Movie date: The Last Five Years
Our Mars versus Venus take on the film you need an opinion on
STARRING: Anna Kendrick, Jeremy Jordan
DIRECTOR: Richard LaGravenese
THE SKINNY: Marriage is never a bed of roses and this musical addresses just that. We see struggling actress Cathy (Kendrick) lamenting the end of her five-year relationship with successful writer Jamie (Jordan). The story about their whirlwind romance, marriage and its failure is told entirely through songs.

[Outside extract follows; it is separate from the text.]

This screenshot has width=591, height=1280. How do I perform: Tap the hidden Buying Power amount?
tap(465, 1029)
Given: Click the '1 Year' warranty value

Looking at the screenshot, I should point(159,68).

Based on Tony-winning composer Jason Robert Brown's acclaimed musical of the same name.
THE CONSENSUS: For those into bittersweet love stories, this is a unique movie musical anchored by a strong leading pair.
I've never seen a movie quite like this.
Movie musicals tend to be sort of larger than life, and that's kind of the point.
People go to musicals for a SHOW - a huge cast in fanciful costumes singing and dancing their pants off amid lavish settings.
The Last Five Years isn't like that.
It's small. It's intimate.
Basically the two stars are the only people in the whole movie, with the supporting cast being more or less props.
Kendrick's wardrobe looks like it came from Forever 21.
The film seems like it was shot on location rather than sets. There are no big production numbers.
The song lyrics deal with the specific, everyday issues rather than try to make some sweeping statement.
There's no Let It Go here.
While most movie musicals tend to also have a lot of spoken dialogue, this one has almost none.
It starts with a song and the songs keep coming.
None of them are particularly catchy, but they're often witty and keep the story moving along nicely.
I found it really engaging.
Both Kendrick and Jordan are supertalented, and they attack the material like the seasoned pros they are.
I particularly like the scene where he sings to her about the book he's writing, and it turns out the main character is based on her.
Kendrick has proven herself to be a bona fide triple threat.
She puts her Broadway experience and amazing vocal pipes to good use here.
Her singing skills caught my attention in Pitch Perfect, and she wowed me again in Into The Woods.
Then there's the upcoming Pitch Perfect sequel.
I just hope she's not going to be pigeonholed in this movie musical genre.
She obviously has dramatic chops.
You can tell when she draws you into her story and you end up taking her side, even though the plot gives equal footage to both parties.
There's just something magnetic about her that captivates you entirely - even when she doesn't quite hit certain notes all that well.
Not to take anything away from Jordan, a Broadway actor, though.
Perhaps hers is the underdog story, or she's simply more appealing.
How the film unfolds is unconventional.
She tells her version of their love story at the bitter end of the relationship and then moves backwards. His unfolds chronologically and they both meet in the middle, where they exchange vows.
This is one of the rare films in which the romance is grounded in reality and happily-ever-afters are not for everyone. It's certainly not your paint-by-numbers Hollywood love story.